Hinzu kommt: Der Job im Verfassungsdienst sei für viele der dort tätigen Juristen nur eine Zwischenstation, und parteipolitisch eingefärbte Stellungnahmen kämen in Fachkreisen überhaupt nicht gut an, im Gegenteil. Matzka ist überzeugt: „Wenn der Verfassungsdienst etwas vorlegt, dann hat das Hand und Fuß.“

Wenn er etwas vorlegt. Matzka erinnert sich, dass der Verfassungsdienst bei heiklen politischen Themen, in denen der Kanzler ein bestimmtes Ziel verfolgt hat, eben keine Stellungnahme abgegeben hat. Nach der Devise: Lieber nichts sagen als etwas „Falsches“ sagen müssen.

* _AUFGABEN UND ÜBUNGEN_
**1)** Beantworte anhand des Textauszugs zum Verfassungsdienst die folgenden Fragen.
(a) Was ist der Job im Verfassungsdienst für viele der dort tätigen Juristen?
(b) Wie kommen parteipolitisch eingefärbte Stellungnahmen in Fachkreisen an?
(c) Was hat der Verfassungsdienst nach Matzkas Erinnerung bei heiklen politischen Themen getan, in denen der Kanzler ein bestimmtes Ziel verfolgt hat?
**2)** Nenne alle Personen, die im Textauszug zum Verfassungsdienst mit Namen oder mit einer Berufs- oder Amtsbezeichnung genannt werden.
**3)** Schreibe den Textauszug zum Verfassungsdienst nach seinem letzten Satz weiter.

* _QUELLENAUSZUG_
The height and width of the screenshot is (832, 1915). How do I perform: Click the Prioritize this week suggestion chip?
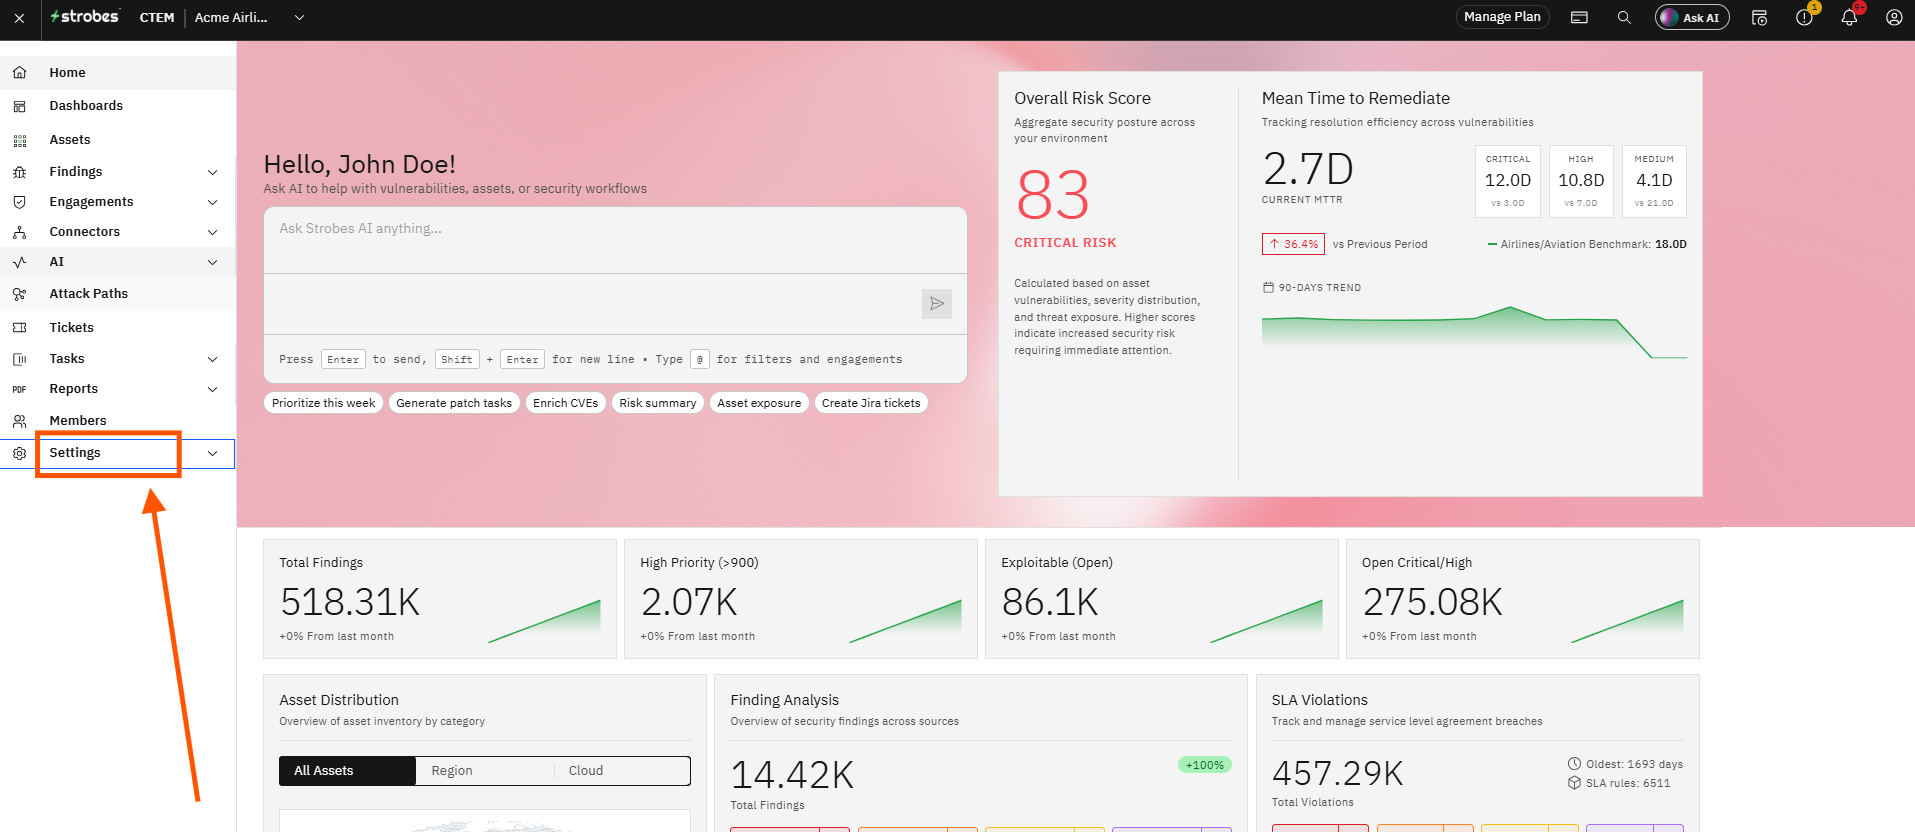tap(324, 403)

* _LÖSUNGEN DER ÜBUNGEN_
**1)**
(a) Er ist für viele nur eine Zwischenstation.
(b) Sie kommen überhaupt nicht gut an, im Gegenteil.
(c) Er hat keine Stellungnahme abgegeben.

**2)** Juristen, Matzka, der Kanzler

**3)**
So kann es durchaus vorkommen, schildert der Ex-Spitzenbeamte, dass sich der Verfassungsdienst bei Verfahren vor dem Verfassungsgerichtshof einer Stellungnahme enthält, ebenso bei Verfahren gegen die Republik vor dem Europäischen Gerichtshof oder beim Europäischen Gerichtshof für Menschenrechte. Ebenso bei Vorhaben der Bundesländer oder bei Anfragen aus dem Parlament.

„Beamte entscheiden anhand der Gesetze“

Den Verfassungsdienst als Rechtsdienst weisungsfrei zu stellen, wie Gewessler gefordert hat, hält Matzka nicht für notwendig. „Jedes Ministerium ist hierarchisch aufgebaut, ebenso das Kanzleramt. Das ist gut so. Die dort tätigen Beamten entscheiden anhand der Gesetze. Für die Rechtsprüfung sind dann ohnehin die unabhängigen Gerichte da.“ Das System sei, so wie es ist, „gut und richtig“, betont Matzka im KURIER-Gespräch.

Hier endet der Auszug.